Selected extract →
++++

‘Very Real Risk’ of Landlords Exiting Rental Market Amid Soaring Mortgage Rates

‘Very Real Risk’ of Landlords Exiting Rental Market Amid Soaring Mortgage Rates
Terraced houses in southeast London on Jan. 13, 2023. (Daniel Leal/AFP via Getty Images)
Alexander Zhang
6/13/2023
Updated:
6/13/2023

There is a “very real risk” of landlords quitting the rental market under the pressure of soaring mortgage rates, a property firm has warned.

According to research conducted by Savills, Investors’ net profits fell below 4 percent in the first quarter of 2023, marking a “dramatic shift in finances” for mortgaged buy-to-let buyers.

Average net profits for landlords are now at their lowest since 2007, due to the impact of 12 successive increases to the interest rates, exacerbated by restricted tax relief, the firm said.

Lucian Cook, head of residential research at Savills said: “Following a boom period for buy-to-let landlords, 2023 marks a turning point for Britain’s private rented sector.

“Between 2014 and 2021, landlords on average were making ‘year one’ cash profits of 23 percent of rental income, but successive interest rate hikes have seen this figure plummet to under 4 percent this year.

He added, “There is a very real risk that landlords will exit the sector, particularly those with high levels of borrowing, putting increased pressure on a sector where demand significantly outweighs supply in many locations.”

Debt Exposure

According to Savills, though tenant demand has been growing, landlords’ ability to continue to make a margin will depend on debt exposure.

Cook said: “Debt exposure of mortgaged buy-to-let landlords will play a critical role in the future shape of the private rented sector. Viability will be a real issue for smaller landlords with higher levels of debt who are coming to the end of their fixed rate, while larger, wealthier landlords are in a much better position to benefit from the rental growth seen in the period post pandemic.”

He added: “Future investment is now likely to be dominated by cash buyers and those with low borrowing requirements.”

Added to this, many landlords who have been active since buy-to-let took off in the early 2000s are now nearing or in retirement, which risks limiting the future supply of rental stock.

Rising Rates

A view of the Bank of England in London, on Feb. 2, 2023. (Yui Mok/PA Media)
A view of the Bank of England in London, on Feb. 2, 2023. (Yui Mok/PA Media)

The Bank of England (BoE) has raised rates 12 times in a row to 4.5 percent from 0.1 percent in December 2021.

++++

Extracted material →
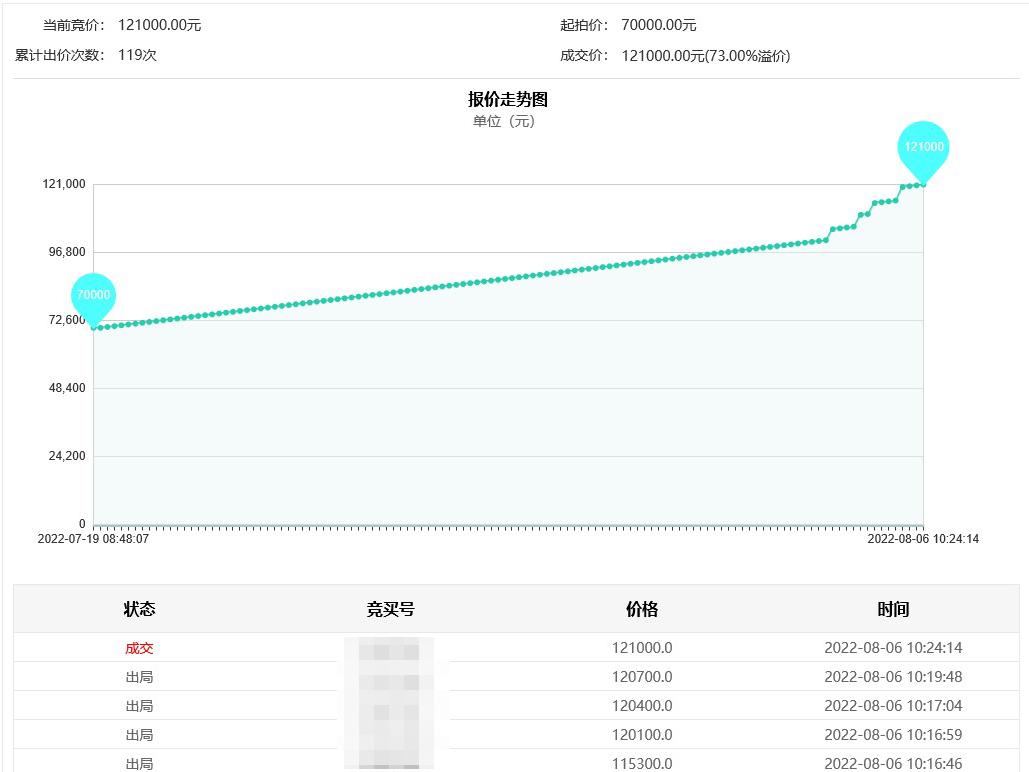Select the 120700.0 price cell
This screenshot has width=1029, height=772.
[642, 677]
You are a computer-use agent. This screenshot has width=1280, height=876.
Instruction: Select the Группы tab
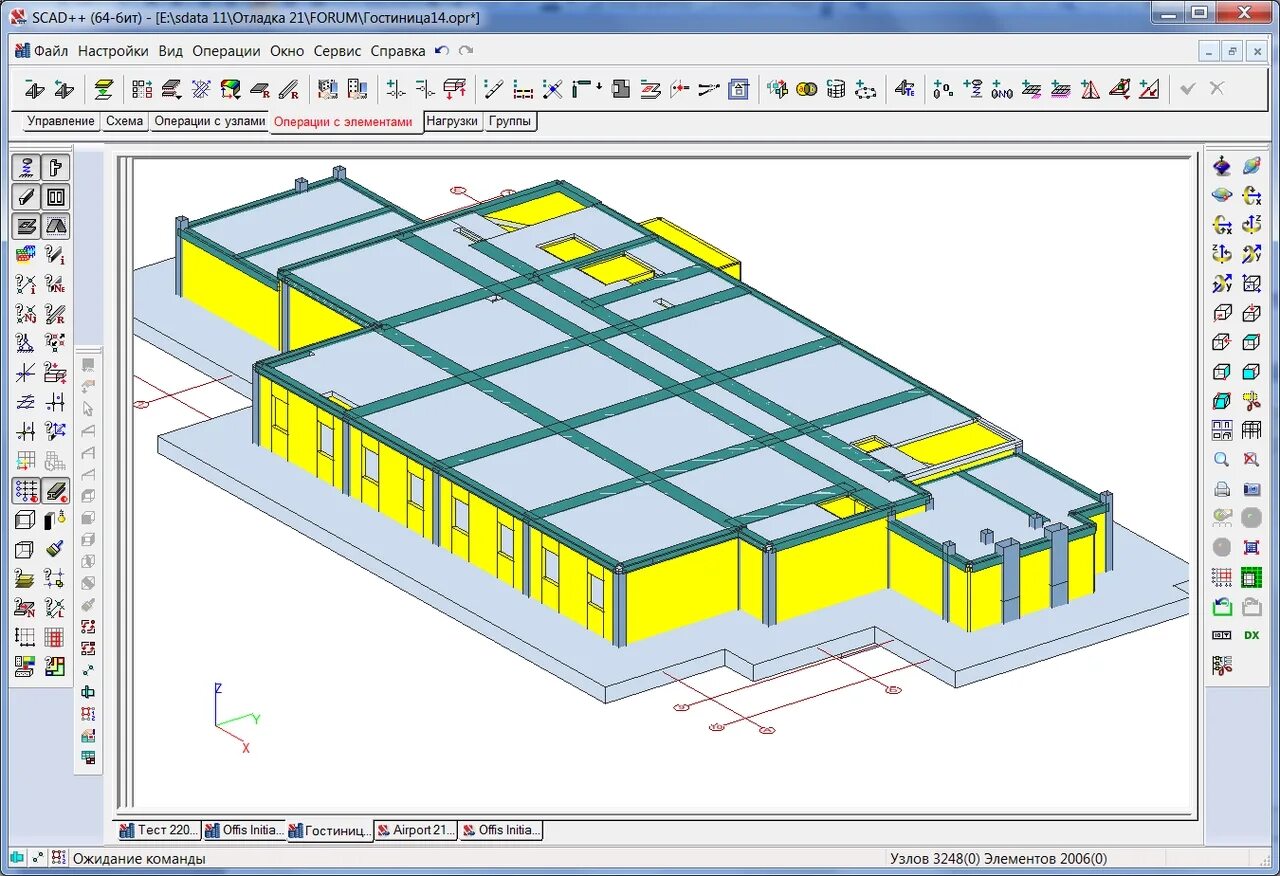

++++

Directions →
1. Copy the part of the article on landlords and mortgage rates from "Average net profits" to "the firm said." word for word.
2. Answer these questions using the article on landlords and mortgage rates.
(a) According to Savills, below what level did investors' net profits fall in the first quarter of 2023?
(b) Between 2014 and 2021, what share of rental income did landlords on average make in "year one" cash profits?
(c) What rate has the Bank of England raised rates to, and from what starting rate?
3. Write the next part of the article on landlords and mortgage rates, picking up right after its final sentence.

Task-by-task outputs →
1.
Average net profits for landlords are now at their lowest since 2007, due to the impact of 12 successive increases to the interest rates, exacerbated by restricted tax relief, the firm said.

2.
(a) Below 4 percent.
(b) 23 percent.
(c) To 4.5 percent, from 0.1 percent in December 2021.

3.
The Consumer Prices Index (CPI) of inflation fell from 10.1 percent in March to 8.7 percent in April, but has remained higher than economists had predicted.

Figures released on Tuesday showed that average regular wages, not including bonuses, jumped 7.2 percent higher in the three months to April, up from 6.8 percent in the three months to March and higher than expected.

Experts have said that the figures would raise the chances of another base rate hike next week.

Mortgage lenders have already been temporarily restricting the availability of mortgage deals and hiking rates as financial markets now believe interest rates may need to rise from 4.5 percent currently to 5.5 percent or even higher.

On Monday, Santander announced a temporary pause on some mortgage applications, amid “changing market conditions.”

The bank plans to relaunch a full range of mortgage products on Wednesday and said that from Monday evening it would not be accepting new applications via intermediary and online channels.

On Thursday last week, HSBC UK made the decision to temporarily withdraw mortgage rates available via broker services, to help to ensure the bank could stay within its operational capacity.

Its mortgages are now back on sale through brokers, although its rates have increased by between 0.10 percentage points and 0.45 percentage points.

Across the mortgage market, average fixed-rate mortgage rates have been moving close to 6 percent.

According to financial information website Moneyfacts, the average two-year fixed-rate mortgage on the market was 5.90 percent on Tuesday, while the average five-year fixed-rate was 5.55 percent.

PA Media contributed to this report.